Diverticulitis symptoms can be limited to severe. Many people with diverticulitis have little or no discomfort or symptoms.
What is Diverticulitis?
When the small pouches in the colon bulge outward through weak spots, like an inner tube that pokes through weak places in a tire, the pouch is called a diverticulum. Pouches (plural) are called diverticula. The condition of having diverticula is called diverticulosis. When the pouches become infected or inflamed, the condition is then called diverticulitis, and this happens in 10 to 25 percent of all people with diverticulosis. Diverticulosis and diverticulitis are also called diverticular disease.
Diverticulosis of the Colon Often Diagnosed During Colonoscopy
After a colonoscopy many people are surprised to find the have diverticulosis. It is very common since 40 to 60 percent of people have them and they become even more common as you age. The condition is very common and usually don’t cause any problems. Diverticulosis only causes symptoms if one of the diverticula bleeds or gets infected. When bleeding does occur, it tends to be intense for a short period, but usually stops on its own. The cause of the diverticular bleeding may be that something injured a blood vessel in the pouch. Even if bleeding stops on its own, you can still lose a considerable amount of blood, so you should see one of the doctors at Digestive Care Physicians.
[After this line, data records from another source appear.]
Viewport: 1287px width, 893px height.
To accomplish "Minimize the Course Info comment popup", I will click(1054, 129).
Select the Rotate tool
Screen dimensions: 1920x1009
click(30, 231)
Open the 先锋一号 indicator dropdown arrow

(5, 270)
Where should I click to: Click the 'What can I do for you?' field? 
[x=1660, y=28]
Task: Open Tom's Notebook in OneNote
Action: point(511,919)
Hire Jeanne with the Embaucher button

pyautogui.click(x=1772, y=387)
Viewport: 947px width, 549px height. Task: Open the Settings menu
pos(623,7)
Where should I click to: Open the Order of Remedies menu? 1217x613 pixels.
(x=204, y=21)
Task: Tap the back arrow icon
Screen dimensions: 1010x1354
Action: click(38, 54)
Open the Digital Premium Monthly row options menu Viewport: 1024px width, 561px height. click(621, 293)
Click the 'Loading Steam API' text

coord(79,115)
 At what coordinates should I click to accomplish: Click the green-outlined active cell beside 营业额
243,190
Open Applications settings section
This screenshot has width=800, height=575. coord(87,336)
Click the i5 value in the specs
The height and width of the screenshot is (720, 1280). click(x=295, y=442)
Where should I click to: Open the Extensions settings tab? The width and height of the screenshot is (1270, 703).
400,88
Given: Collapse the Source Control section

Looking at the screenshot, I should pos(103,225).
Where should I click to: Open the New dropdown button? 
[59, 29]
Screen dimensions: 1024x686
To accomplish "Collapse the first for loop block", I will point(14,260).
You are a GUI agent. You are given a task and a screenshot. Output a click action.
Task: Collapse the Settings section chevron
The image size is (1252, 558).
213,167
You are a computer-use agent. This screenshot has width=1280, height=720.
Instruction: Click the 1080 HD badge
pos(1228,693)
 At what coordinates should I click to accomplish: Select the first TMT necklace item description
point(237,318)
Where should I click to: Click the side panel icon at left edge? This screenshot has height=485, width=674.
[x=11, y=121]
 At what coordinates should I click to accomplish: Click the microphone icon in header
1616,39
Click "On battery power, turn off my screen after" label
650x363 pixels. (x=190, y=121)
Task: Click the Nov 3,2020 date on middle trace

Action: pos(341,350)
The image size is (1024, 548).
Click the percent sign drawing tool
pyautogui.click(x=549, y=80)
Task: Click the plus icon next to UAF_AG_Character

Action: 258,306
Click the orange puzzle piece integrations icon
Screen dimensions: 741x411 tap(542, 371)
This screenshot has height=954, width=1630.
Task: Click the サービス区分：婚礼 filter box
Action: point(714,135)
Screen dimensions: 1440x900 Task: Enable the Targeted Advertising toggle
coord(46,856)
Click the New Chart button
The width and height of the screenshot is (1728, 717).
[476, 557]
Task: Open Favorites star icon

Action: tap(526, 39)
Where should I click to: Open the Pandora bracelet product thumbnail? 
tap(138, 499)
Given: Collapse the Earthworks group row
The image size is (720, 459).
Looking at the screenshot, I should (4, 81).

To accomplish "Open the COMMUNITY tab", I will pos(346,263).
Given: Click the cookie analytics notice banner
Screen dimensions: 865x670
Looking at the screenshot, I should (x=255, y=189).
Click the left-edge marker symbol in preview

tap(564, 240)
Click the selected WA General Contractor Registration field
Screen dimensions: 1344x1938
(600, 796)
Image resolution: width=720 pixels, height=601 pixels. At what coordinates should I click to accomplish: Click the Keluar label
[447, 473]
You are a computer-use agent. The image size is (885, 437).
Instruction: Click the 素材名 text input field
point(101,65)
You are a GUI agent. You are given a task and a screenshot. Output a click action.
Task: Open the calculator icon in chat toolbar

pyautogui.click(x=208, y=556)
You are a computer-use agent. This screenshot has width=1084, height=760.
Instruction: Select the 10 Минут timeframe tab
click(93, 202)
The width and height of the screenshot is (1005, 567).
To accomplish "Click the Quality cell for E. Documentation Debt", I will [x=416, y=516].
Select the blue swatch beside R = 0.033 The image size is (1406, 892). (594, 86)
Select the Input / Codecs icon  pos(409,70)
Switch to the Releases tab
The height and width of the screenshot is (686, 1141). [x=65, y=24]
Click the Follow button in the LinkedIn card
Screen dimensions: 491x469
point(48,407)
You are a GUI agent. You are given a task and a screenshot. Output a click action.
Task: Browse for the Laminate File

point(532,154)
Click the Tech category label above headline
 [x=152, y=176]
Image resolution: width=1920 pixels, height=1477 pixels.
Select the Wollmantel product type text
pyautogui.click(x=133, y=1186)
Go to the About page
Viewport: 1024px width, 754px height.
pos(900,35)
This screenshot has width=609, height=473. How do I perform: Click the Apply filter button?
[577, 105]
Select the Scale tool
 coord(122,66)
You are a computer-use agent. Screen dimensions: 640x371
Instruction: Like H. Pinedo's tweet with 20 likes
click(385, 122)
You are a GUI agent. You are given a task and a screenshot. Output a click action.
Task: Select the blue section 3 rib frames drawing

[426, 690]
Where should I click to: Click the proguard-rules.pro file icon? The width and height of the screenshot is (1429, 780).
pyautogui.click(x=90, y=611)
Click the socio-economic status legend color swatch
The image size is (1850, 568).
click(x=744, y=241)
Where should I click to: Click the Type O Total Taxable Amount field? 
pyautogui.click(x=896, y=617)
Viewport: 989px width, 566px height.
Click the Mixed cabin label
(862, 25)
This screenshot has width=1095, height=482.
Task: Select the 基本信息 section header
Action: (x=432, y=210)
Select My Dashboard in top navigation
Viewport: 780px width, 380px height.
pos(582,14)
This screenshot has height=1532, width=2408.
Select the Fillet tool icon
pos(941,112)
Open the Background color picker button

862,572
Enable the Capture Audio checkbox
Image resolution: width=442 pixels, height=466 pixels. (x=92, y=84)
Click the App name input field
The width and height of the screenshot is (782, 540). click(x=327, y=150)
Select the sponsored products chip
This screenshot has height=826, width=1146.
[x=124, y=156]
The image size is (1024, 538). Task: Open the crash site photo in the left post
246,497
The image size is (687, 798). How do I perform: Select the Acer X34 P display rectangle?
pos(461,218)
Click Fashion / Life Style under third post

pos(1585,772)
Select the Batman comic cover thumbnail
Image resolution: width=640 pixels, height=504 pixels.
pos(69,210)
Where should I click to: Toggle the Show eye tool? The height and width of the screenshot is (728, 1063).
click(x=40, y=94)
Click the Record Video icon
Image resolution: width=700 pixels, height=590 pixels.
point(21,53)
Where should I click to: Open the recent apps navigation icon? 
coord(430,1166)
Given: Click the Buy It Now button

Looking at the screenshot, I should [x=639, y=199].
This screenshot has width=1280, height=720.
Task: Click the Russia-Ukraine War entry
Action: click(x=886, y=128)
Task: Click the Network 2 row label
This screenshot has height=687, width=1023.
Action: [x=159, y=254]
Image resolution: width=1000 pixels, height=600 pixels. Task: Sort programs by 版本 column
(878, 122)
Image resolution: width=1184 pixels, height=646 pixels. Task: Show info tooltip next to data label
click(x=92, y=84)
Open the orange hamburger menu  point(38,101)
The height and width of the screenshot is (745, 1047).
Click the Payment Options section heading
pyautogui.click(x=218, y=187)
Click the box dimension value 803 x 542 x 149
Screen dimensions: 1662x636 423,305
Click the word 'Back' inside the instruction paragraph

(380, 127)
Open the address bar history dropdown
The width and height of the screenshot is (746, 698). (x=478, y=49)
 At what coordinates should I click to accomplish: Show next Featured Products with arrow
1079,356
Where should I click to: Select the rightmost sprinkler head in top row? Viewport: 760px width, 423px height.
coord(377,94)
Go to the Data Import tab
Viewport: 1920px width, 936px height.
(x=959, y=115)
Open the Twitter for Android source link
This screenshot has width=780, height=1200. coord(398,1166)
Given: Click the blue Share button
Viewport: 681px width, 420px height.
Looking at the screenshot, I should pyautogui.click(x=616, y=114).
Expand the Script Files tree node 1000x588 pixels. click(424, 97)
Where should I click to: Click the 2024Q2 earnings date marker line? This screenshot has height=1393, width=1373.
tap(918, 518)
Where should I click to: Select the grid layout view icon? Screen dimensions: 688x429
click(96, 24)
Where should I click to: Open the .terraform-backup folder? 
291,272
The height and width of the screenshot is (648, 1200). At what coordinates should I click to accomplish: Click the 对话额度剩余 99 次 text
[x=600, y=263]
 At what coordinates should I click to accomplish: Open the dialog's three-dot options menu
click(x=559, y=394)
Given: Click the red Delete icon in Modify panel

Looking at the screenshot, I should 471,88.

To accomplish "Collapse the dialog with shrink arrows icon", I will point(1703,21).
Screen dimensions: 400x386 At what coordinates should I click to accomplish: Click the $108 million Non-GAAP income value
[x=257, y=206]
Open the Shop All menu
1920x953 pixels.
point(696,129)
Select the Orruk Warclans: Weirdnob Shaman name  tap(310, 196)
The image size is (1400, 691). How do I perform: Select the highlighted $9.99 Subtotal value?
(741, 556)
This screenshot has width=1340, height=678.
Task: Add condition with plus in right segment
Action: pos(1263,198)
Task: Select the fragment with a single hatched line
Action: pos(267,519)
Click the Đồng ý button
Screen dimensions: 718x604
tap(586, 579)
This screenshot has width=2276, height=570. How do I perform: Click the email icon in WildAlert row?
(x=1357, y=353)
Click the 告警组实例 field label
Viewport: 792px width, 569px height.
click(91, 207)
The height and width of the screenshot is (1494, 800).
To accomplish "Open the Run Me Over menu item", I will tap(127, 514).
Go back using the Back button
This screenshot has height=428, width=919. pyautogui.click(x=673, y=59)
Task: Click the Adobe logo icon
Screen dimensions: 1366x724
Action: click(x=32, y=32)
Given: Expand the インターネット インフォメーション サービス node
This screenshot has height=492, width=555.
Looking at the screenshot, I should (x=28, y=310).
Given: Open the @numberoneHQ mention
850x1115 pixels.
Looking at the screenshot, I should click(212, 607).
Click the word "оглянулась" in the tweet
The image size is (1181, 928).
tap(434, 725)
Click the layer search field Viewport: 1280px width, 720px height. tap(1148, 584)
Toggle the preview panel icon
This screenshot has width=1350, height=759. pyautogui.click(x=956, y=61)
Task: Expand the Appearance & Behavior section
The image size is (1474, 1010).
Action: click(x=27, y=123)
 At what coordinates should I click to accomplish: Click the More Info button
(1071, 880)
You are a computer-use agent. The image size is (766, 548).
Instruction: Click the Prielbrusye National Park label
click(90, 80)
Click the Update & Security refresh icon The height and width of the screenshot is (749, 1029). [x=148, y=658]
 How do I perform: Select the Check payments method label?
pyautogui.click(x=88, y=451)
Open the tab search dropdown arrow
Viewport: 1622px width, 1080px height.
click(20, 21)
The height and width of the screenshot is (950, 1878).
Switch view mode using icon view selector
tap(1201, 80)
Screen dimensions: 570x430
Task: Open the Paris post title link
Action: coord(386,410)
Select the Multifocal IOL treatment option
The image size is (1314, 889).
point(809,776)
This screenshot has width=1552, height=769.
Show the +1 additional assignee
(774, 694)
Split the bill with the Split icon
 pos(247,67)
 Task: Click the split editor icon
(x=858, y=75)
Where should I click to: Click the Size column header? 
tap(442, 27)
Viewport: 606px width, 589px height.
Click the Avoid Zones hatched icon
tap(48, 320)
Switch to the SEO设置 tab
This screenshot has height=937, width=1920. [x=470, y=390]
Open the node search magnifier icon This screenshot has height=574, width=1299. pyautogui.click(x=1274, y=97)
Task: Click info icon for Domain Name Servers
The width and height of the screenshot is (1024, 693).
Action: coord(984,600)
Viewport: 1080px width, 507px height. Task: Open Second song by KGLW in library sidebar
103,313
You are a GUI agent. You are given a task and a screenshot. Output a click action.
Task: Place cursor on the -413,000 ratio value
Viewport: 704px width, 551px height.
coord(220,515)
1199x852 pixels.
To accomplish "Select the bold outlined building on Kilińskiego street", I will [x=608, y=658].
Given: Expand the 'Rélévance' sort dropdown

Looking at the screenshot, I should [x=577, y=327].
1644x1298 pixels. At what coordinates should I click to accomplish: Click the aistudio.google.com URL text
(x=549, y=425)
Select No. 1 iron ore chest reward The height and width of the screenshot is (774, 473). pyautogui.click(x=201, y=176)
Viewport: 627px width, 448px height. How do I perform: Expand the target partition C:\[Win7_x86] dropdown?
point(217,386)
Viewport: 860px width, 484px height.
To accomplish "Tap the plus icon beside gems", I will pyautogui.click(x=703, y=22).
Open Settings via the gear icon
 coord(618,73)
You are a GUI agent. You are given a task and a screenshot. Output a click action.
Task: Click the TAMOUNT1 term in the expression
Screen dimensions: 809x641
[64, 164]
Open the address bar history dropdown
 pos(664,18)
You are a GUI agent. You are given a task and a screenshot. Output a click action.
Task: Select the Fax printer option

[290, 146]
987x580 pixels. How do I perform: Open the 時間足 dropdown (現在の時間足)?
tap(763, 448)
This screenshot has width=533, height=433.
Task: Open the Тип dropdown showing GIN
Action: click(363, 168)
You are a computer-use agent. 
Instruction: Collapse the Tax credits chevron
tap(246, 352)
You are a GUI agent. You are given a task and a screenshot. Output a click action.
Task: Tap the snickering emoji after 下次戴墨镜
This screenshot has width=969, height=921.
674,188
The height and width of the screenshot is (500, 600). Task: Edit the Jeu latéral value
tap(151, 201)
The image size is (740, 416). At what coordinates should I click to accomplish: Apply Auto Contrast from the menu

Signs and symptoms include:
- Pain, which may be constant and persist for several days. The lower left side of the abdomen is the usual site of the pain. Sometimes, however, the right side of the abdomen is more painful, especially in people of Asian descent.
- Nausea and vomiting.
- Abdominal tenderness.
- Constipation or, less commonly, diarrhea.
This information was provided by the Mayo Clinic.
The board certified physicians at Digestive Care Physicians based north of Atlanta are skilled at diagnosing and treating mild and severe cases of diverticulitis.
Treatment for diverticulitis focuses on clearing up the infection and inflammation, resting the colon, and preventing or minimizing complications. An attack of diverticulitis without complications may respond to antibiotics within a few days if treated early.
An acute attack with severe pain or severe infection may require a hospital stay with treatment by antibiotics and a liquid diet. In some cases, however, surgery may be necessary.